*Exercise inputs*:
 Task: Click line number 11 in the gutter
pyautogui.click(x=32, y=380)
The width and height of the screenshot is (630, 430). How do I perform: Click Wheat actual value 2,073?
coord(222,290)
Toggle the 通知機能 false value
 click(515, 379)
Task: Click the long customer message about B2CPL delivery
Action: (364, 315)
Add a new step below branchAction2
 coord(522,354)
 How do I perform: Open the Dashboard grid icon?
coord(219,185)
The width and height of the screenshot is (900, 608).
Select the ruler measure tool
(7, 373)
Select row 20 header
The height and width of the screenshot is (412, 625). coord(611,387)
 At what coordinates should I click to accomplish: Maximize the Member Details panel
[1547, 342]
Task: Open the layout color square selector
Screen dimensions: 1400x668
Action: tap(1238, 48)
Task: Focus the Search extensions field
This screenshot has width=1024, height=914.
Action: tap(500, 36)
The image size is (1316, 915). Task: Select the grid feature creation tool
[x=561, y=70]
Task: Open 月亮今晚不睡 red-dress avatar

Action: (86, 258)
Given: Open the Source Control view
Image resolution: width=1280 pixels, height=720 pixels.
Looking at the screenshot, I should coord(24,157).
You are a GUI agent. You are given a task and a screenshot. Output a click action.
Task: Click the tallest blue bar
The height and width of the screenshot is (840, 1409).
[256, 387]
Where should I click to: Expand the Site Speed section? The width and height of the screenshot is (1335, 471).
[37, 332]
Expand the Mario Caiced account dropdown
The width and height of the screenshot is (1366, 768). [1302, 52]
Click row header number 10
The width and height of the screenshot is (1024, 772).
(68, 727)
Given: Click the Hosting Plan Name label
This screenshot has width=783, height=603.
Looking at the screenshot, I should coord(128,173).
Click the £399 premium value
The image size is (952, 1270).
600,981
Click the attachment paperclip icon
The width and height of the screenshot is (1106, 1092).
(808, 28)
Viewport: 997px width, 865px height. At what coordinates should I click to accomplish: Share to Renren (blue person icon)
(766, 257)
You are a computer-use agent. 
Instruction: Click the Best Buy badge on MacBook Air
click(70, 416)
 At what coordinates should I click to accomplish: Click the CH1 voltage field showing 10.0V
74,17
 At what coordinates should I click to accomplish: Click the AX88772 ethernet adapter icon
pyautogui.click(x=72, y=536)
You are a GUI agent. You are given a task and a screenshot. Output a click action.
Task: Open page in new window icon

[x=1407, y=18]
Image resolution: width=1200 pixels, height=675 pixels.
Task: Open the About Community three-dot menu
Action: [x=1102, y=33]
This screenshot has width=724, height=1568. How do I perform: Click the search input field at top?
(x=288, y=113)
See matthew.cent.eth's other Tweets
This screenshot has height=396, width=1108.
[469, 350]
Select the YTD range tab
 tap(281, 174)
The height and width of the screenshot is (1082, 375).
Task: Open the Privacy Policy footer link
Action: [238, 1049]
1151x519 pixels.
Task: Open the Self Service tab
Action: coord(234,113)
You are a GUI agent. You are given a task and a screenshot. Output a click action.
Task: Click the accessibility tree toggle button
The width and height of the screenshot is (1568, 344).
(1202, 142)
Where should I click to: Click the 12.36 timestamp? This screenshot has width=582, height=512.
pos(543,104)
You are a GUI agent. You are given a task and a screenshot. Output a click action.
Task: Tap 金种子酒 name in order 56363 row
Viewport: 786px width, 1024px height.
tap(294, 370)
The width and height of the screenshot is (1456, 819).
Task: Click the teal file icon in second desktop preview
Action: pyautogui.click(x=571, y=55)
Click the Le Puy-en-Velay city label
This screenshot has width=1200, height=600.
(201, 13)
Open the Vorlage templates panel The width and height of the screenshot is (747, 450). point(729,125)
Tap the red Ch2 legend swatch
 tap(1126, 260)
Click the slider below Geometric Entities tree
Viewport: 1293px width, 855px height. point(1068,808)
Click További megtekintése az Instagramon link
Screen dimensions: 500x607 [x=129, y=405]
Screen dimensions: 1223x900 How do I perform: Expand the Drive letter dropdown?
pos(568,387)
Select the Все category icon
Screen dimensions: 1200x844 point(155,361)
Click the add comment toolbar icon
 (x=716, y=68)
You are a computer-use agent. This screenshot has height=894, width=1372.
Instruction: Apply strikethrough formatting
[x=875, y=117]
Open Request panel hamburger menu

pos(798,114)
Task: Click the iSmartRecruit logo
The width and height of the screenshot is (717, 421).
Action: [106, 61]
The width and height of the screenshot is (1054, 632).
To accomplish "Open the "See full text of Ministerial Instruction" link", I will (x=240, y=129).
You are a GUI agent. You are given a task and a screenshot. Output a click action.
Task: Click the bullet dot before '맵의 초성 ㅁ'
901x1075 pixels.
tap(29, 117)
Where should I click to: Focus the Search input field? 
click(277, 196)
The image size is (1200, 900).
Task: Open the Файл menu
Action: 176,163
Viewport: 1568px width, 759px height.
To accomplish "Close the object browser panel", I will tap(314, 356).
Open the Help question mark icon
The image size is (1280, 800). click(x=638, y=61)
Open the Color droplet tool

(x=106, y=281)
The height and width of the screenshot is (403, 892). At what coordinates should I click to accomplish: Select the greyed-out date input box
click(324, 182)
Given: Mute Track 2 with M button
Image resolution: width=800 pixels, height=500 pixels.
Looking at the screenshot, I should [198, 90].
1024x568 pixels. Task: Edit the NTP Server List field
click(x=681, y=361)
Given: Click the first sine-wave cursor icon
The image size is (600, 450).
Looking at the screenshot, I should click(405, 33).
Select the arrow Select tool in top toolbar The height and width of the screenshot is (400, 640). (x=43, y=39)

*What to do*:
Only an exact copy of the listing above, from its first line up to and including the line with "Task: Open the layout color square selector", counts as the answer.

*Written answer*:
 Task: Click line number 11 in the gutter
pyautogui.click(x=32, y=380)
The width and height of the screenshot is (630, 430). How do I perform: Click Wheat actual value 2,073?
coord(222,290)
Toggle the 通知機能 false value
 click(515, 379)
Task: Click the long customer message about B2CPL delivery
Action: (364, 315)
Add a new step below branchAction2
 coord(522,354)
 How do I perform: Open the Dashboard grid icon?
coord(219,185)
The width and height of the screenshot is (900, 608).
Select the ruler measure tool
(7, 373)
Select row 20 header
The height and width of the screenshot is (412, 625). coord(611,387)
 At what coordinates should I click to accomplish: Maximize the Member Details panel
[1547, 342]
Task: Open the layout color square selector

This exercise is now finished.